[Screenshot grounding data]
.....
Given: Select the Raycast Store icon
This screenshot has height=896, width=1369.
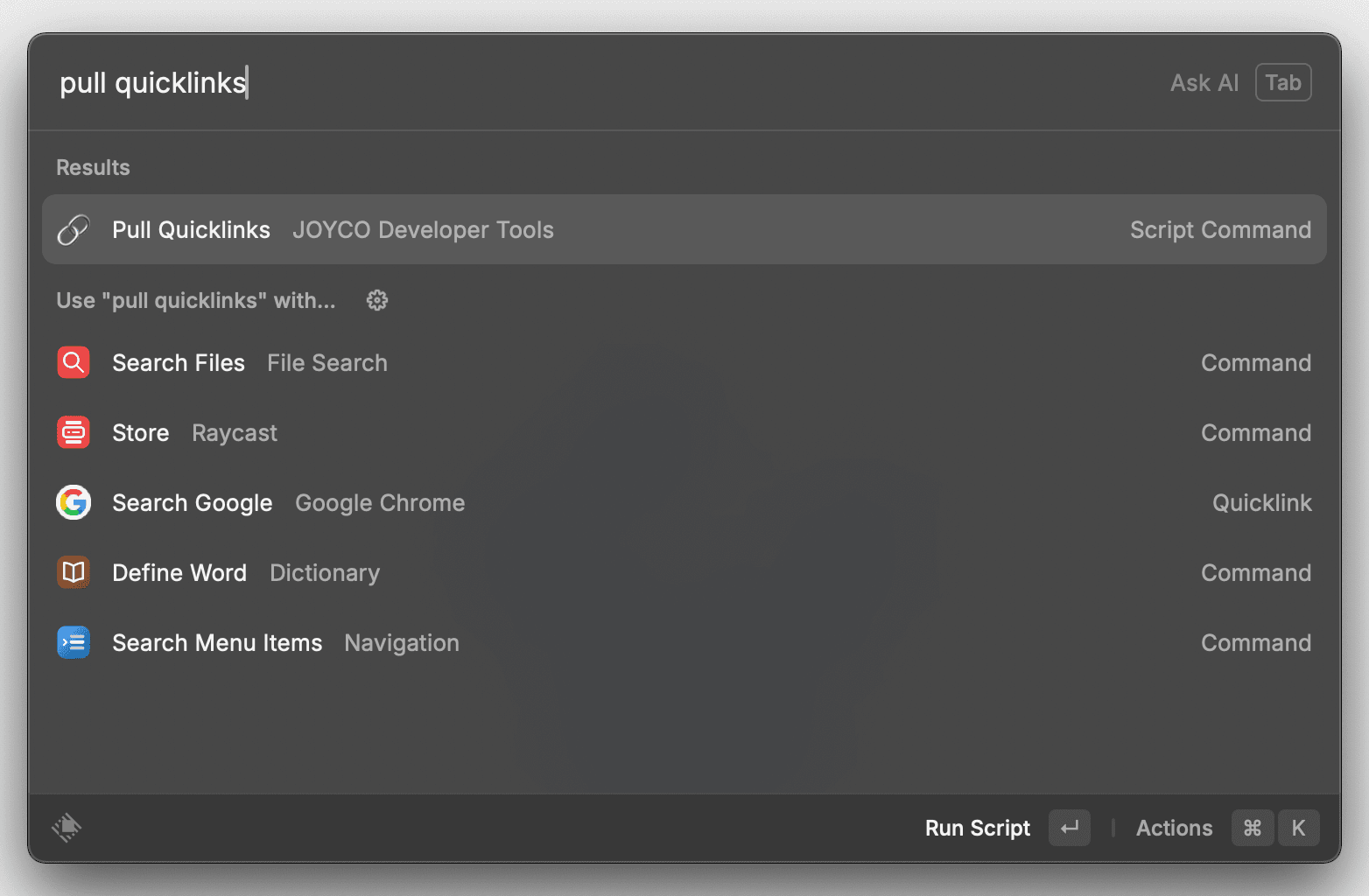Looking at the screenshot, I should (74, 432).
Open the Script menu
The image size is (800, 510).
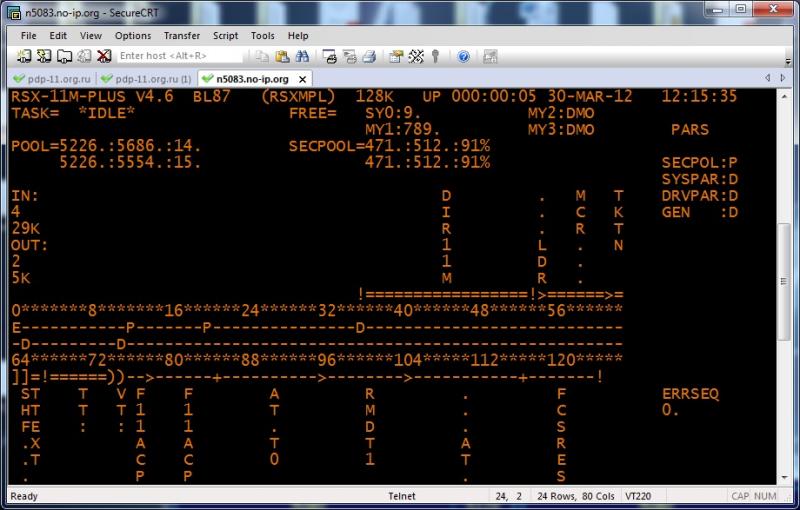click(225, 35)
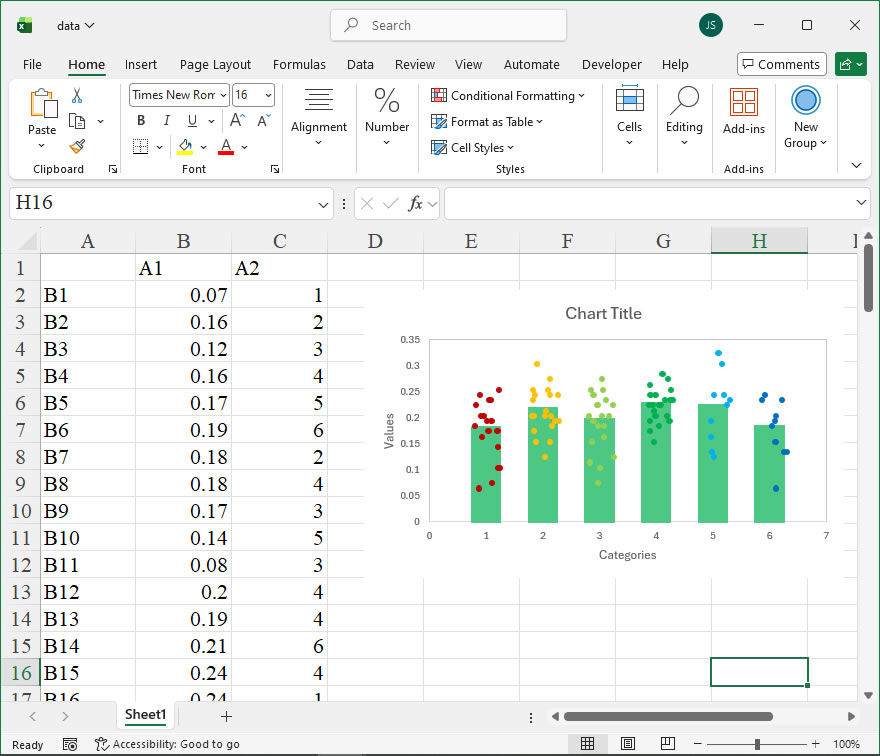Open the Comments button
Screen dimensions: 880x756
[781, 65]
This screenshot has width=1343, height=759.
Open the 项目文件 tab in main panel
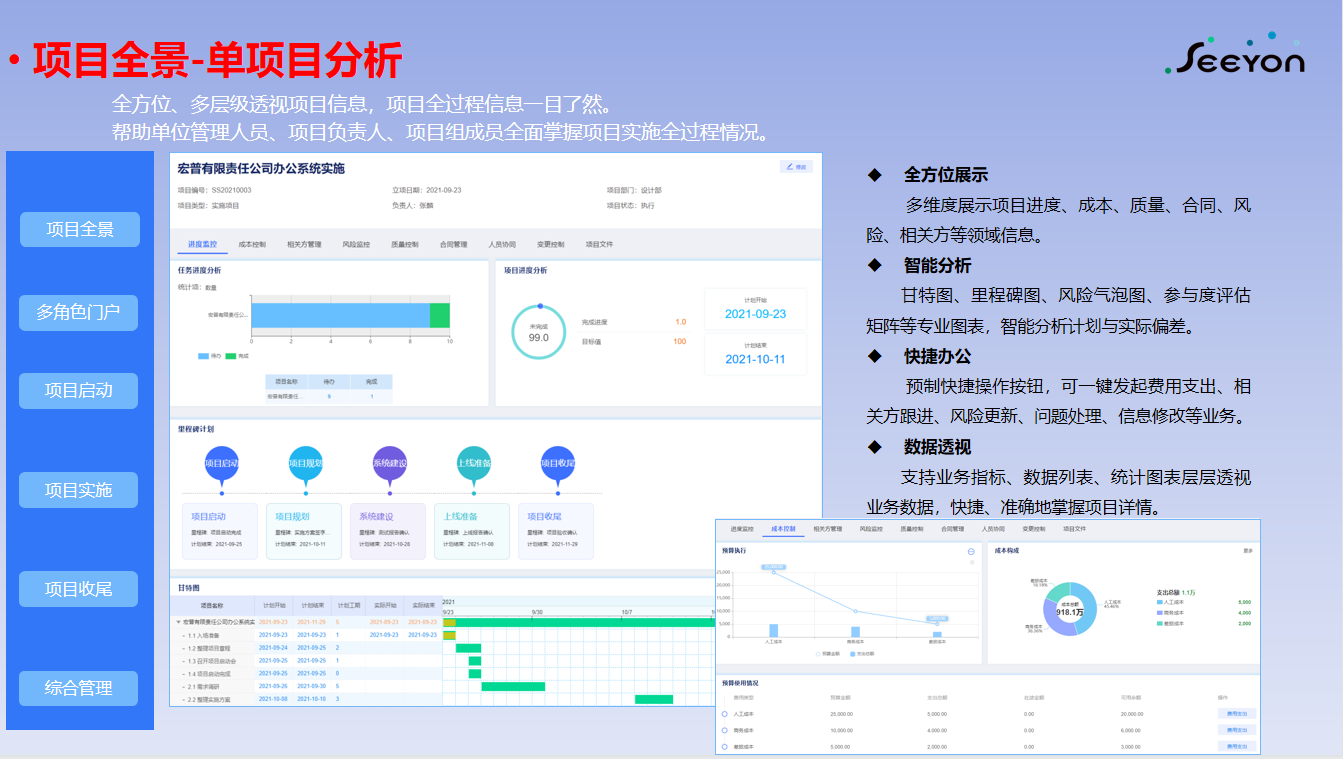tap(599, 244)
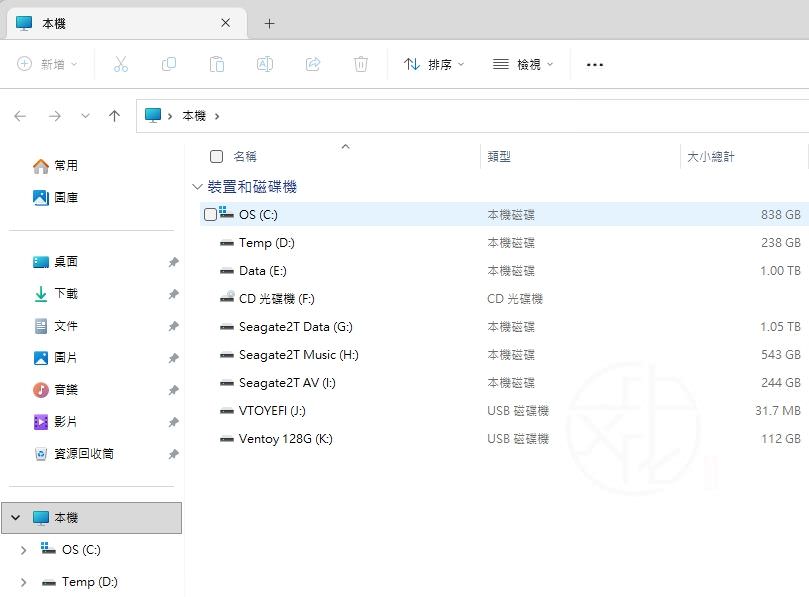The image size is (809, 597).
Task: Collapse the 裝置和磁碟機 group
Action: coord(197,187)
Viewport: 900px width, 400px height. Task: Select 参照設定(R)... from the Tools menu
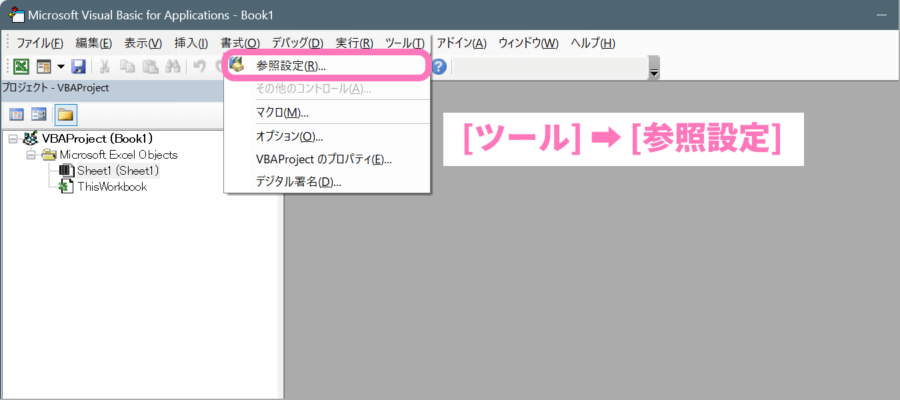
.....
● **What to produce**
All of the entries must be reproduced exactly, apart from the pictures, which are to be dropped.

● **The answer**
Given: Select the Raycast Store icon
This screenshot has height=896, width=1369.
Looking at the screenshot, I should (74, 432).
Open the Script menu
The image size is (800, 510).
click(225, 35)
Open the Comments button
Screen dimensions: 880x756
[781, 65]
This screenshot has width=1343, height=759.
Open the 项目文件 tab in main panel
tap(599, 244)
The image size is (809, 597).
Task: Collapse the 裝置和磁碟機 group
Action: coord(197,187)
Viewport: 900px width, 400px height. Task: Select 参照設定(R)... from the Tools menu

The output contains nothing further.